(Saved data entries)
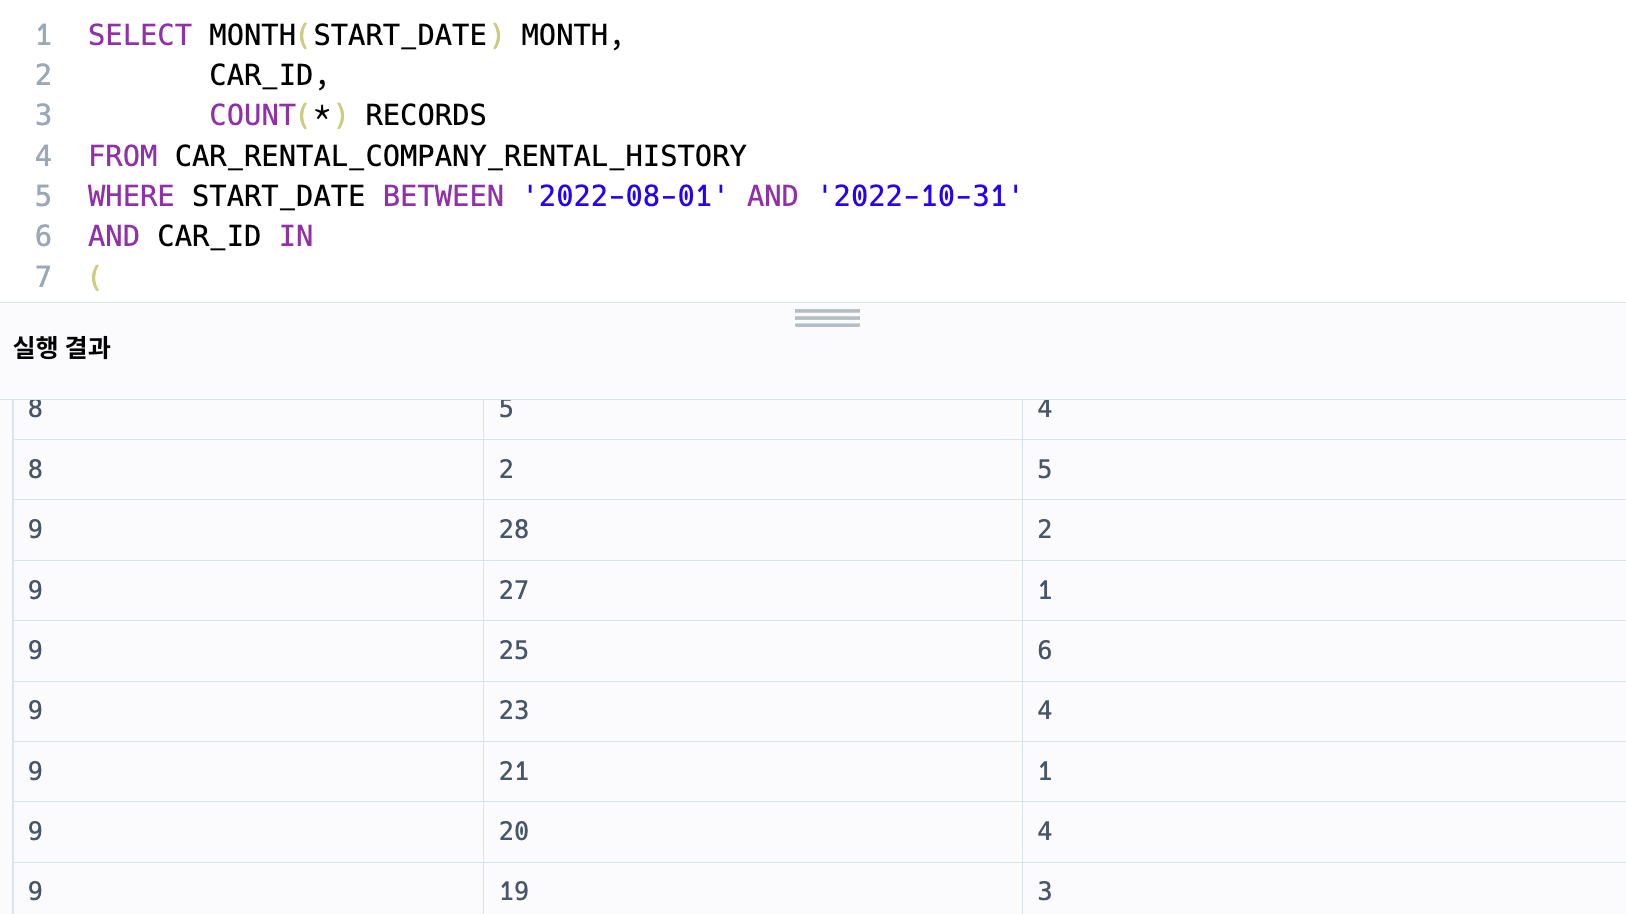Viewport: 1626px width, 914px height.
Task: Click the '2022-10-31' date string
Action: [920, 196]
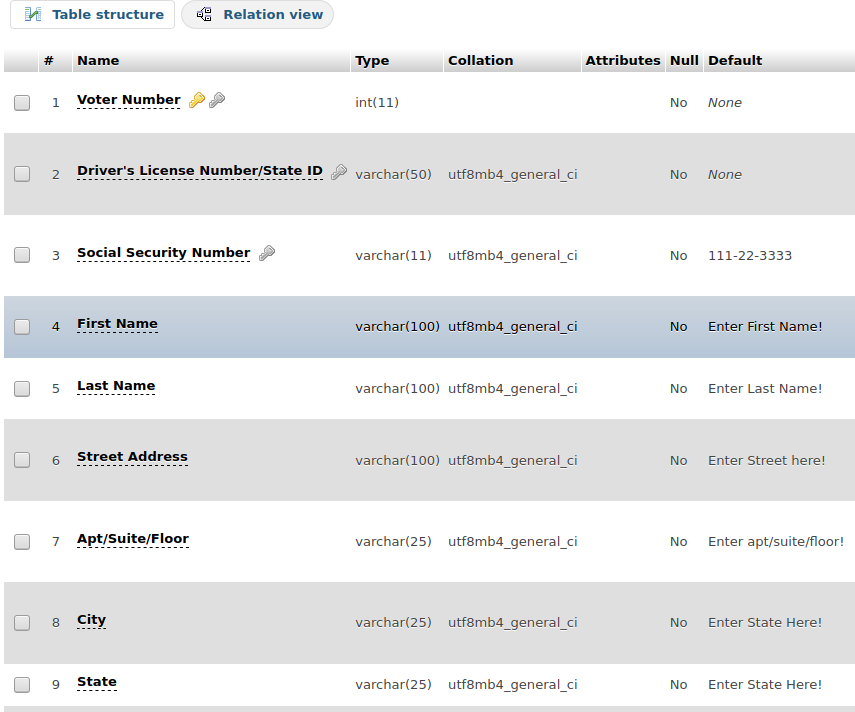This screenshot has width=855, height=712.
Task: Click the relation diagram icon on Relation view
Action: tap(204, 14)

==

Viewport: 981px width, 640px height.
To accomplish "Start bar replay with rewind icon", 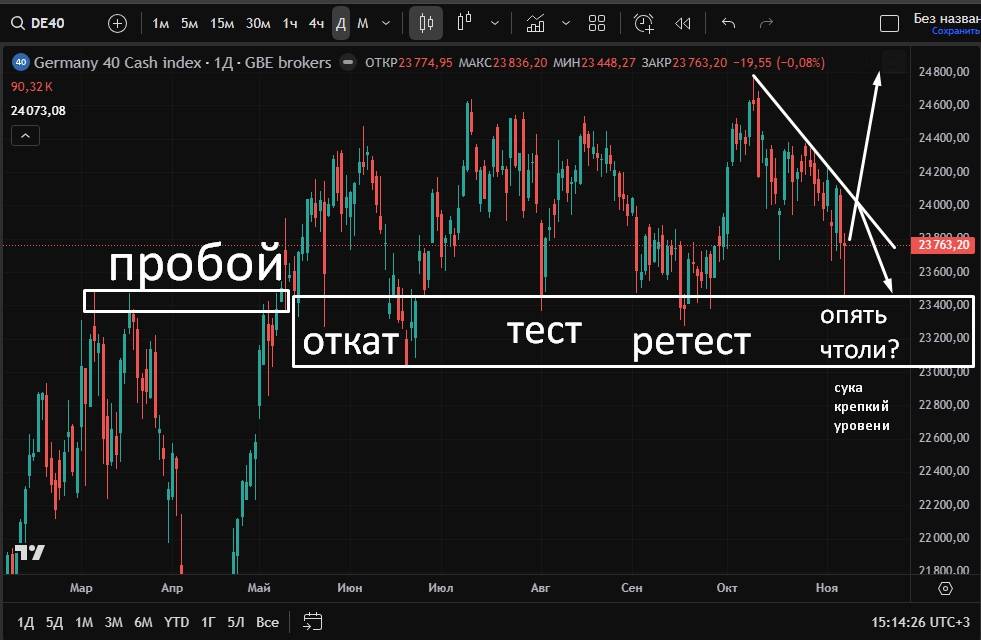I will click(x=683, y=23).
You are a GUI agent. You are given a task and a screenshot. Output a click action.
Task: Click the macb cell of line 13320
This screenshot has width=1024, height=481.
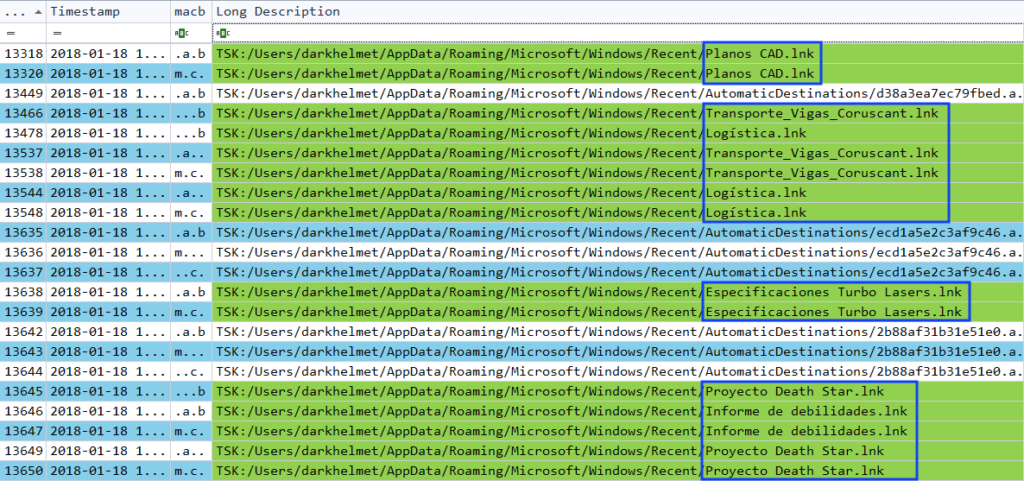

TASK:
Of the lines above, extract only those from the line with "You are a GUI" to the line with "This screenshot has width=1024, height=481.", both included, exactly as written.

YOUR RESPONSE:
You are a GUI agent. You are given a task and a screenshot. Output a click action.
Task: Click the macb cell of line 13320
This screenshot has width=1024, height=481.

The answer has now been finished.